`The presidency?' `No thanks!'

GOV. MARIO CUOMO kept telling reporters that he questioned whether he had the stuff to be president. They saw it as an expression of humility - at least for a politician. Now as he has dropped out of the 1988 race, even before he was formally in, he is once again questioning his capacities. It is refreshing - but no way to rise above being governor of New York. The real reason Mr. Cuomo decided to stay where he was: his anxiety over the scrutiny he and his family would receive if he made the run for the White House.

Cuomo has disclosed these fears in his several Washington get-togethers with reporters over breakfast during the last few years. He loves the limelight - and hates it, too. That's normal for politicians. Some have tougher hides than others. Ronald Reagan is one of those. Or maybe it's the actor's skill that enables him to laugh and joke in the face of fierce criticism.

Cuomo's critics in the press say he is exceedingly thin skinned; hence his reluctance to move himself and his family into the goldfish bowl of presidential politics. This accusation of being ``thin skinned'' is interesting - since the same reporters who pin this on the governor also depict him as quite tuned in to the needs of the people of New York State. Is it possible that the same person who is sensitive to people's problems may very naturally be sensitive to what people are saying about him?

The fact is that those who run for high public office in the United States are crucified in the press and in the arena of public opinion and gossip. In no other country that I know of is high-level office-seeking - and holding - such a grueling experience. That includes Britain, where public scrutiny is bad enough.

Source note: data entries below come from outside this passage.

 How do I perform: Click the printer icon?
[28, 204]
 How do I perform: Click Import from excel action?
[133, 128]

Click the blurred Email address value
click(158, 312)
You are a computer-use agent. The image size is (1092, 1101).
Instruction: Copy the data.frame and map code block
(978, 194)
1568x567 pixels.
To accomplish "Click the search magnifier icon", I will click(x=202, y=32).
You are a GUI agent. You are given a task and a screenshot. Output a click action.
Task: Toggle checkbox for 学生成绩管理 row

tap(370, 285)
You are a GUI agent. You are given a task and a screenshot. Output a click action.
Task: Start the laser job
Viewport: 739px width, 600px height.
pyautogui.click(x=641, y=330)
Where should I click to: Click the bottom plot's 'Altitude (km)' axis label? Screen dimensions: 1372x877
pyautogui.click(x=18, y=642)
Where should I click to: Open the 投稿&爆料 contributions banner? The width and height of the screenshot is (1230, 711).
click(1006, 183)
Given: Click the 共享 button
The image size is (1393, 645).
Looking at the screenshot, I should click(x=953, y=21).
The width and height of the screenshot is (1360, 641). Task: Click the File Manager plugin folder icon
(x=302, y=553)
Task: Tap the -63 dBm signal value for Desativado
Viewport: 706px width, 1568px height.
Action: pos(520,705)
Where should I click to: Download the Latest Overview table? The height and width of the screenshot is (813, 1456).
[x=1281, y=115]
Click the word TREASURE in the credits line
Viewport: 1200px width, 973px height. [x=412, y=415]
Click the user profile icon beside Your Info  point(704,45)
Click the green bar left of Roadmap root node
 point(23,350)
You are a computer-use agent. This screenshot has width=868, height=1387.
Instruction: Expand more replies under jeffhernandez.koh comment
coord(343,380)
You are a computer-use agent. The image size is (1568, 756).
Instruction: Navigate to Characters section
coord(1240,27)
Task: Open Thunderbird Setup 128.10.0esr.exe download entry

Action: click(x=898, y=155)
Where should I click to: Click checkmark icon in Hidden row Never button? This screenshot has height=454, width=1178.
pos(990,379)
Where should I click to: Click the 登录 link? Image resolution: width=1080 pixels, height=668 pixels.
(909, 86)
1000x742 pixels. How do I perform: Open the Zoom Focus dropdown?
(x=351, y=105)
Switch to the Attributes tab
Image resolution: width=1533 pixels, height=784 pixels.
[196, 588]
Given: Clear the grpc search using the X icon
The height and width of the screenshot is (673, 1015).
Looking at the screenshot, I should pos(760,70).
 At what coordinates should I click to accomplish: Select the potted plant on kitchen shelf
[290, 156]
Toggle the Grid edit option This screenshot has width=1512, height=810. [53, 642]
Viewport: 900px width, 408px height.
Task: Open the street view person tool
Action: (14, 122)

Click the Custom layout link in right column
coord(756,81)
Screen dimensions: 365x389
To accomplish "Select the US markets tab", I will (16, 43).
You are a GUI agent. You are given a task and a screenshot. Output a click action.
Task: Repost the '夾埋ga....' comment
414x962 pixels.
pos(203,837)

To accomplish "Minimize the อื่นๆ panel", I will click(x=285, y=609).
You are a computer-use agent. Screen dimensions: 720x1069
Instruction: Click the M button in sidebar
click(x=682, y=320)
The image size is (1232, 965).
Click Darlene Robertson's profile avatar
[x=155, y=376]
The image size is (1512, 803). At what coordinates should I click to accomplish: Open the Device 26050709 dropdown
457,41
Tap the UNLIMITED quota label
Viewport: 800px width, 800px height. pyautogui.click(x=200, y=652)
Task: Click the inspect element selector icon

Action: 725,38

We remember how rough it got for President Jimmy Carter during some of his dark days. Even a killer rabbit was supposed to have tried to attack him when he was out fishing - according to a needling press.

President Gerald Ford had a lot of cheap-shot journalism to contend with. From the time he faltered while coming down a stairway from a plane in Europe - and later when he fell while skiing - the cameras and reporters were out to depict this fine, well-coordinated athlete and good-natured fellow as a stumbler. Never mind that he had a ``trick knee'' from playing football in college. Don't expect much compassion from the media - or sensitivity, either.

President Reagan is going through a crucible of criticism these days. It can be argued that he brought it on himself. But he's getting a lot of pettiness, too, from the press. Certainly Mr. Cuomo, in looking at Mr. Reagan's current situation, should be pardoned if he might say to himself: ``Hey, something like that just might happen to me. So why should I volunteer for that kind of grief?''

There's also the unspoken question of personal safety for a president or would-be president and family. Besides the assassination of President John Kennedy there were attempts on the lives of Presidents Ford and Reagan. And for older Americans there is the distinct recollection of a mayor being killed by a bullet intended for Franklin Roosevelt.

So go into any living room and conduct a little informal poll on ``Who here would like to be President?'' You will inevitably receive this response from some, if not most, of the people gathered there: ``Who would want to be president? Not I.''

Then you will hear the reasons these people feel that being president is a thankless job, despite the great public respect accorded it.

They don't want any part of the personal effort that must be expended in gaining the presidency - particularly the long period of being away from home while on the campaign trail. They wouldn't want the media prying into their lives. But - above all - they wouldn't want to incur the risk of an assassin's bullet. Indeed, they see this risk being greatly compounded in recent years by the rise of terrorism worldwide.

Why is it, one is compelled to ask, that no one ever seems to say or write how courageous those people are who run for president? Instead, the common view is that they have egos that can be satisfied only by being in such an important position.

Doubtless, ambition does help these people overcome whatever reluctance they have about being president. But it takes more than that to seek the presidency. Those who do have to be brave and possess more than an ordinary desire to serve the public - together with the confidence that they can do the job better than others.

Godfrey Sperling Jr. is the Monitor's senior Washington columnist.